What to produce:
Find and return every line of the data that contains the word "computer".

[Start of section]

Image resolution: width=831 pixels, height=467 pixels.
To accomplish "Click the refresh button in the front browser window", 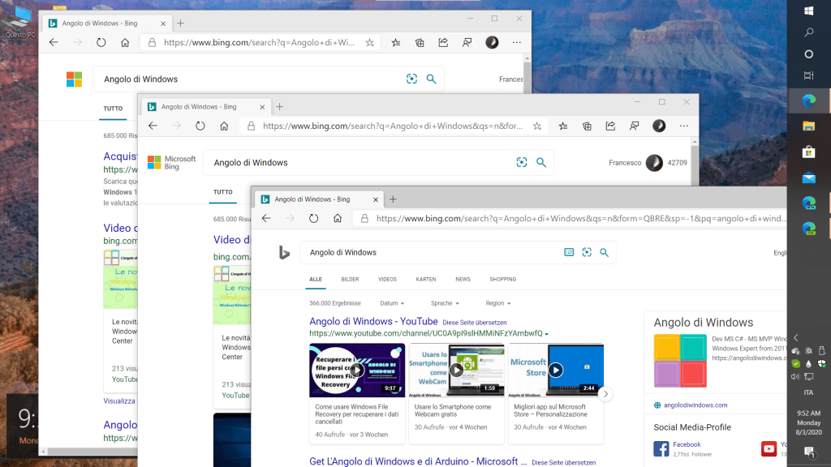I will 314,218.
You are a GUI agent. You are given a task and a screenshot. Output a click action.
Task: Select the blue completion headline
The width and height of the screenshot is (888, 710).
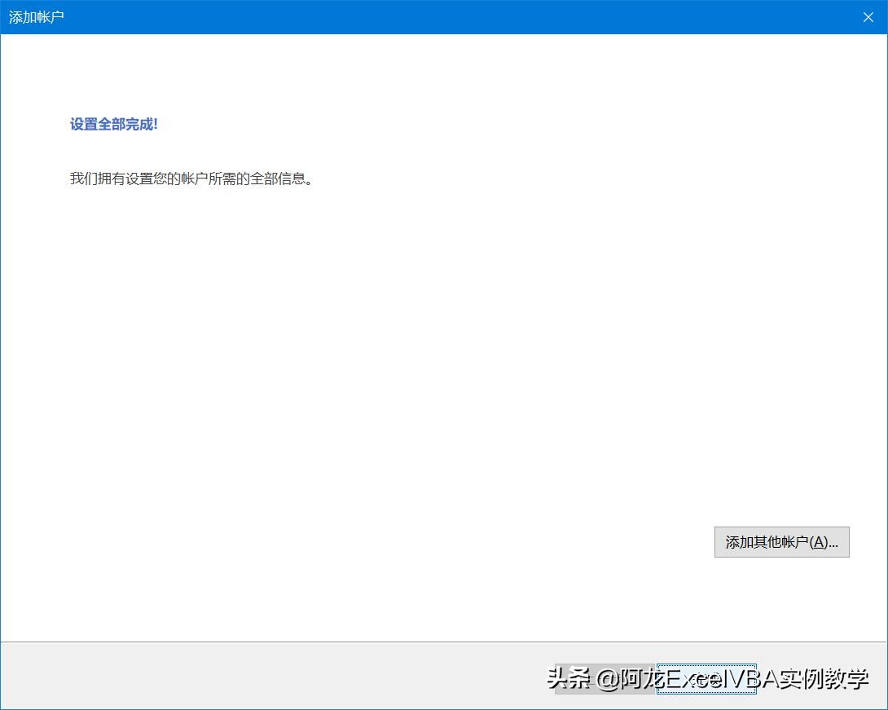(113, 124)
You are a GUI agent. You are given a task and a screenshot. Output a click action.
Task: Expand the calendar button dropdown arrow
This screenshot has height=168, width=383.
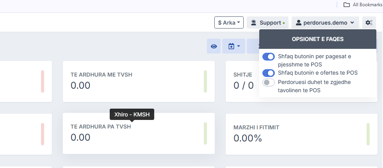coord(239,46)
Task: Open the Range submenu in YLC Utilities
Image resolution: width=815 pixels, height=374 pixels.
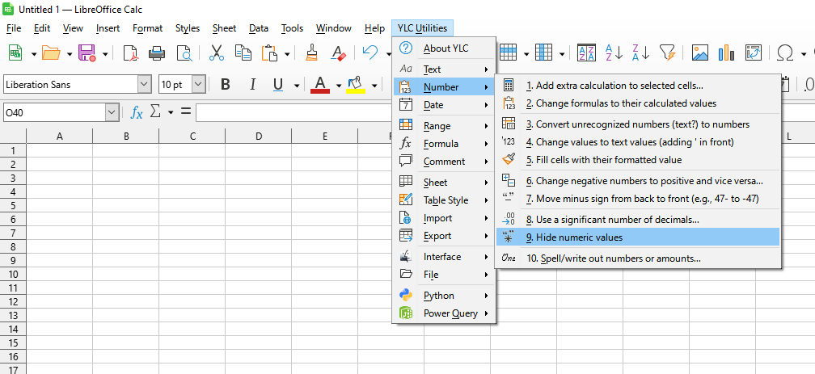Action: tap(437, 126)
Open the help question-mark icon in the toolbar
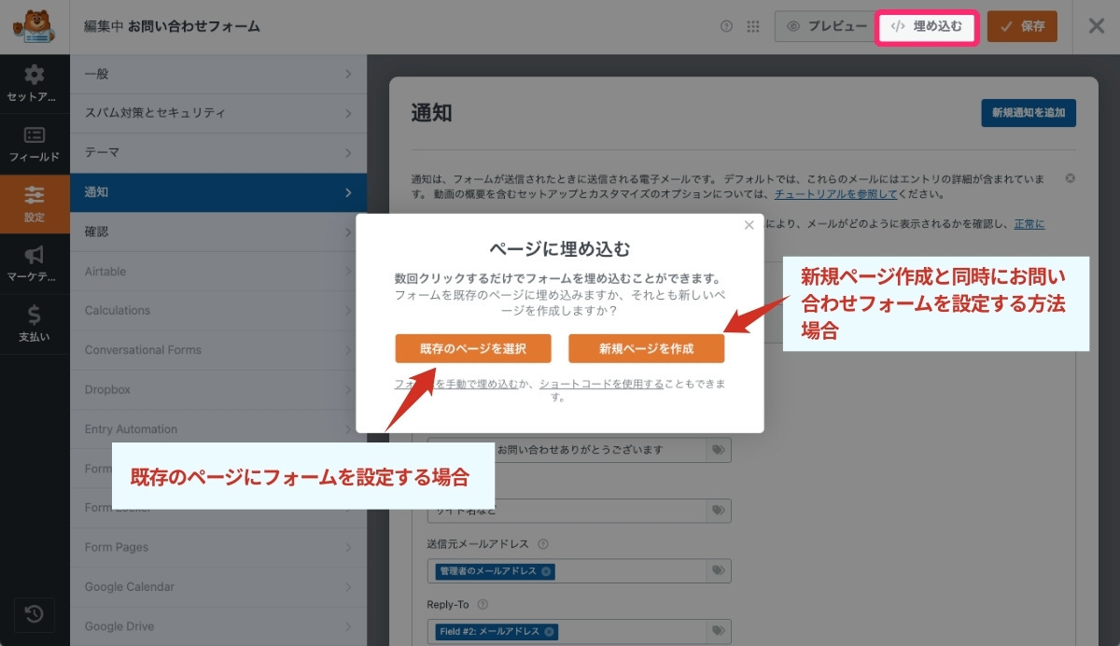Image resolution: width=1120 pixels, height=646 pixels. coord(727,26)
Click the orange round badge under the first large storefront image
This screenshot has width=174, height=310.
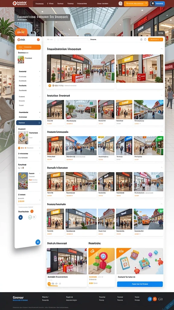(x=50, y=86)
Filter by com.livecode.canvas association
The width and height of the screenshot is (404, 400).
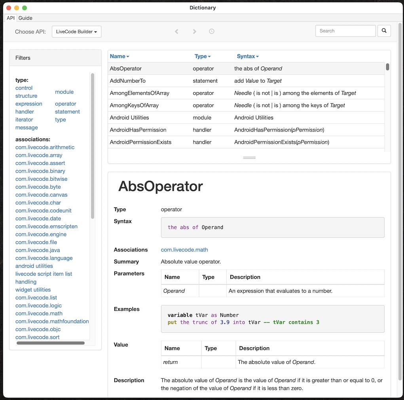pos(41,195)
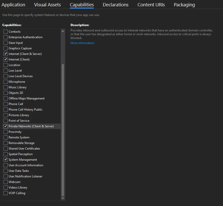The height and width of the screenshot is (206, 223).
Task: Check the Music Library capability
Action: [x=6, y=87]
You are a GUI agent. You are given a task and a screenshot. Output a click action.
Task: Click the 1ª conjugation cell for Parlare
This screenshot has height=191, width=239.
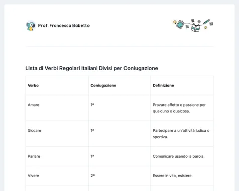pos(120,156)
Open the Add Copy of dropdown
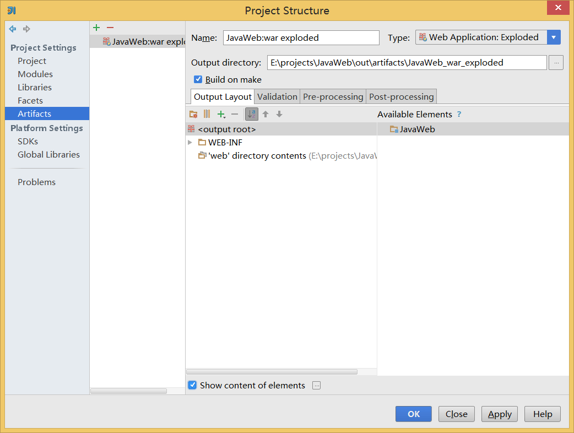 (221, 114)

[End of section]
[Start of section]

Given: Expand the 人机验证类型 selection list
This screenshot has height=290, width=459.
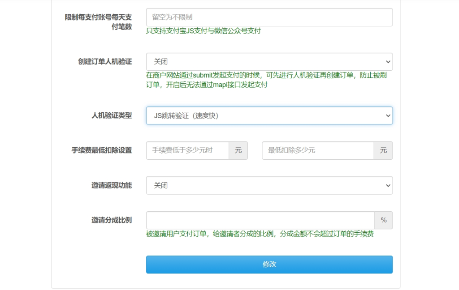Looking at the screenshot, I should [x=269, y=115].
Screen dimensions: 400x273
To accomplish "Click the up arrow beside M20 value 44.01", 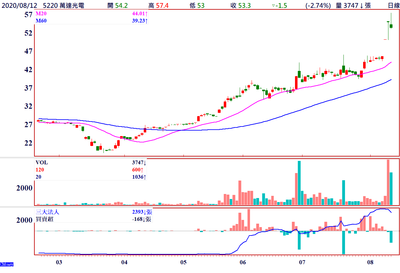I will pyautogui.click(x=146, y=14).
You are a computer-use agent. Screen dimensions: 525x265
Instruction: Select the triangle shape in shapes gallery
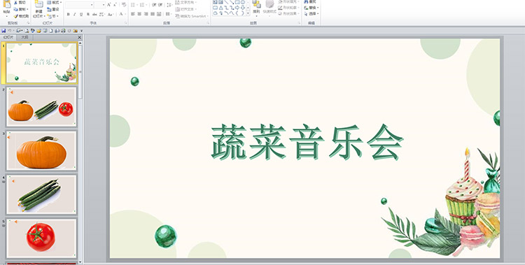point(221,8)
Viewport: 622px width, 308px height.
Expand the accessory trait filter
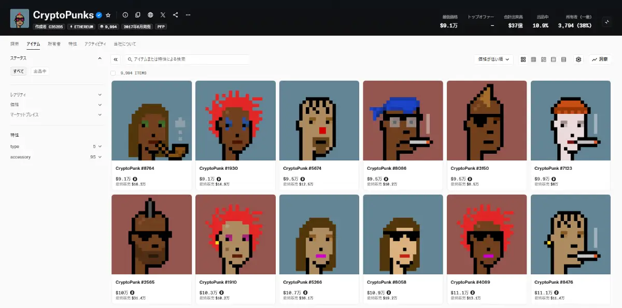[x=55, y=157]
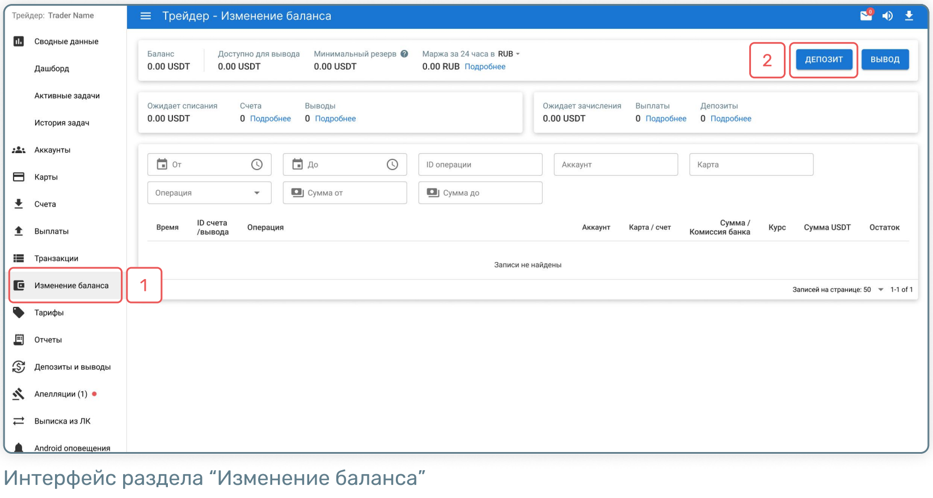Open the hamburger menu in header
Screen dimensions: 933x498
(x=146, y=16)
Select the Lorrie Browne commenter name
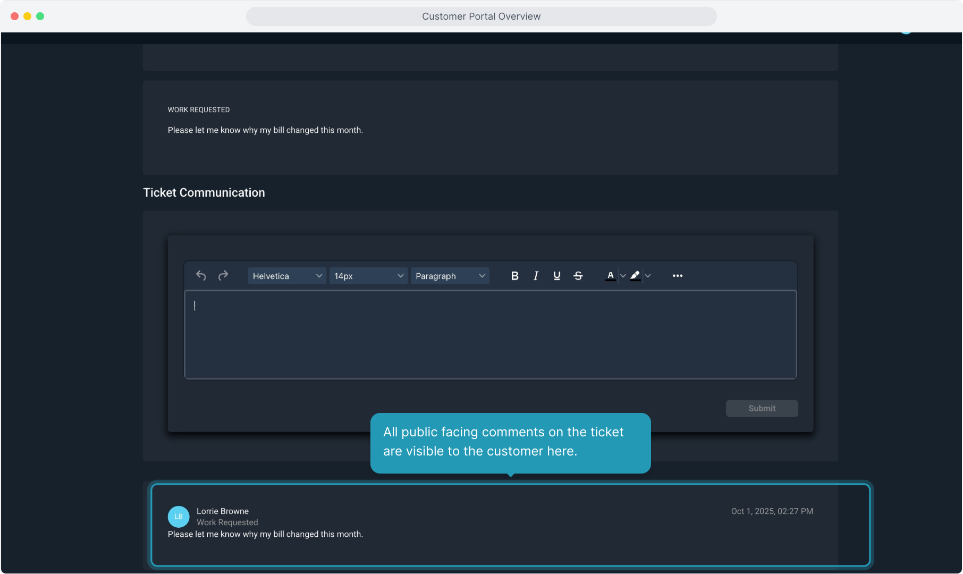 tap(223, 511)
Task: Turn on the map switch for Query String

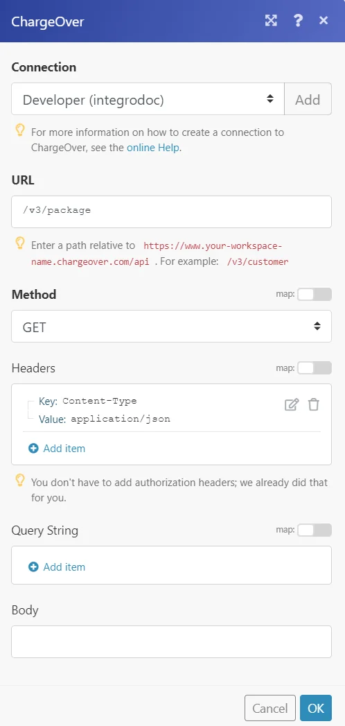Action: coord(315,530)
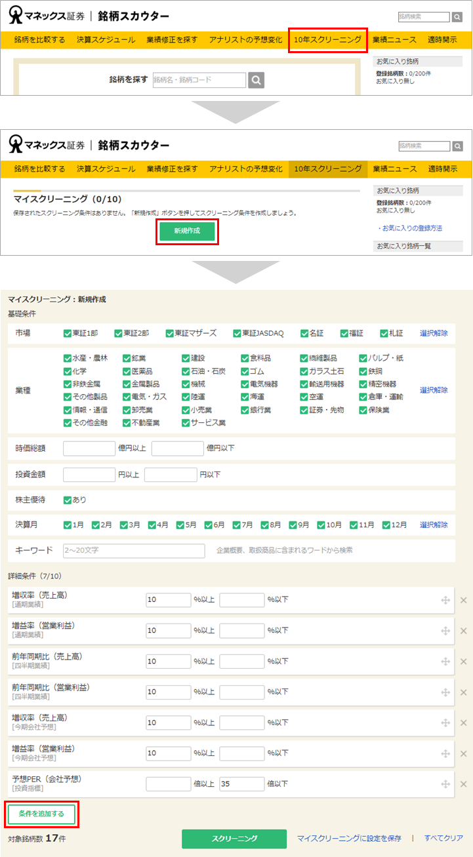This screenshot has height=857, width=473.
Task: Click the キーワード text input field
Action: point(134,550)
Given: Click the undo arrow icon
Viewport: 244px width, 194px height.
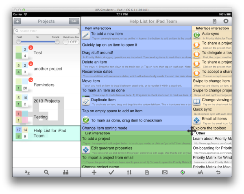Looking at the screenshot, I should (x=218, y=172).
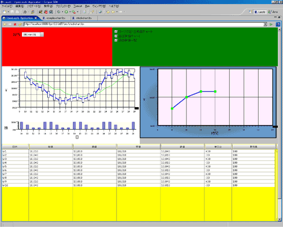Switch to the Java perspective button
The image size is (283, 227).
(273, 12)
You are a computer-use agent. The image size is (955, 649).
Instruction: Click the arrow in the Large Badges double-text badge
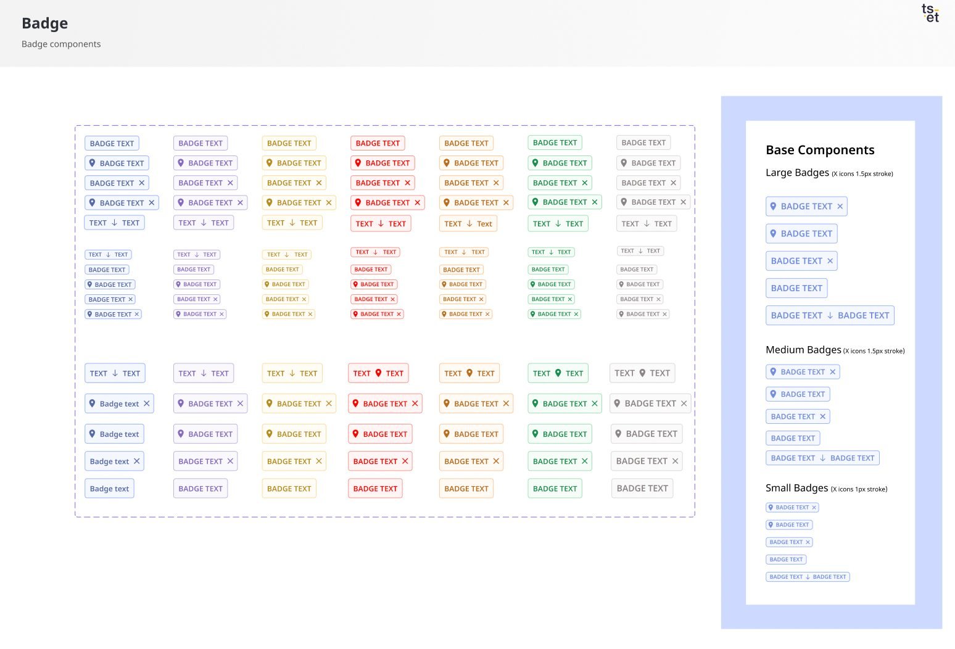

[End of section]
[Start of section]

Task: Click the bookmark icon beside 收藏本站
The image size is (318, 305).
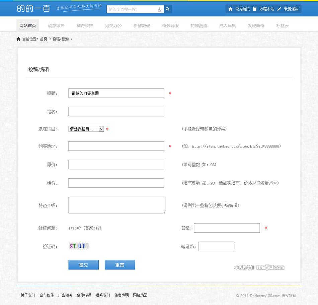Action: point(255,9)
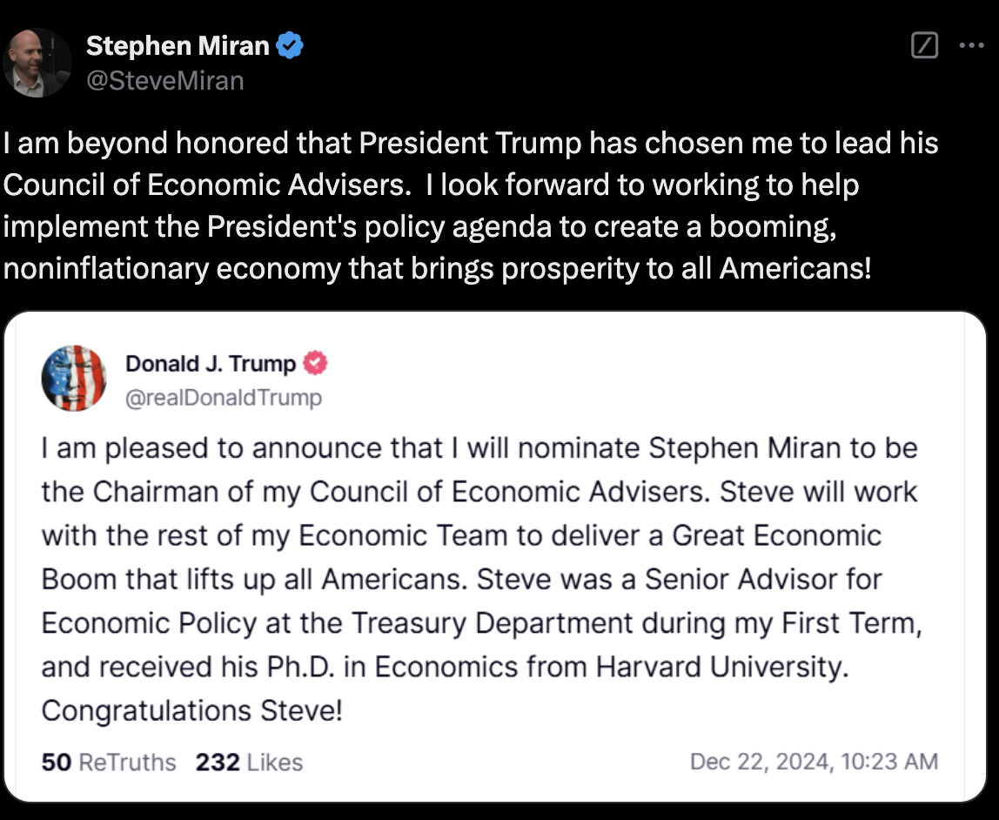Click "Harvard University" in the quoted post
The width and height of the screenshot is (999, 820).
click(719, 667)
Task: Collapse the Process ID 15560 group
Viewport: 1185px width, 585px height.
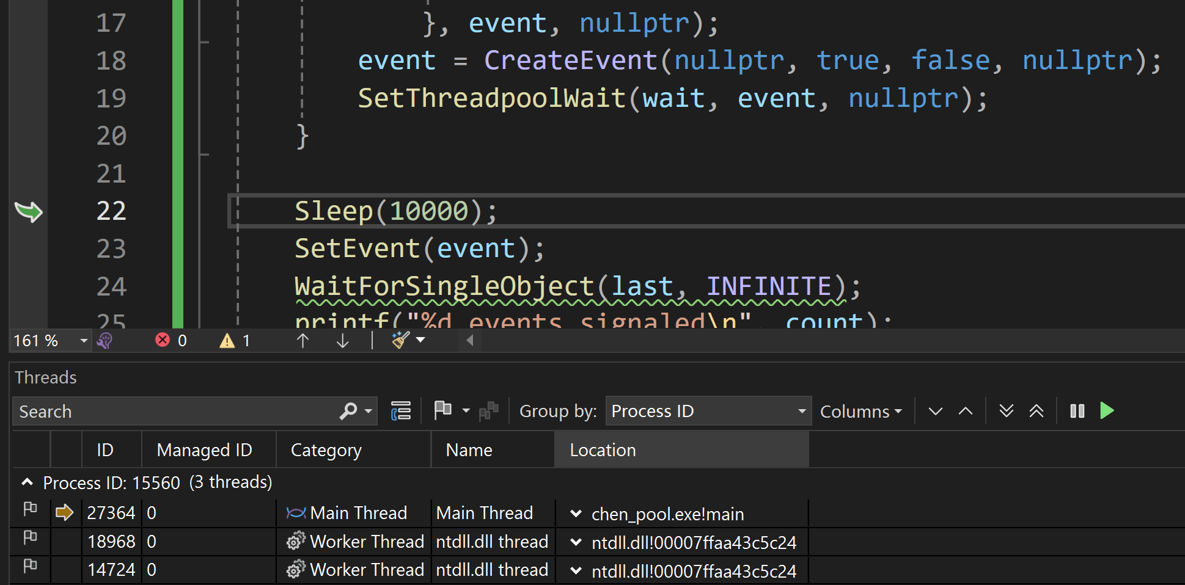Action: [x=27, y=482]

[End of section]

Solved problem:
You are a computer-use agent. Screen dimensions: 525x265
You are a computer-use agent. The image size is (955, 649).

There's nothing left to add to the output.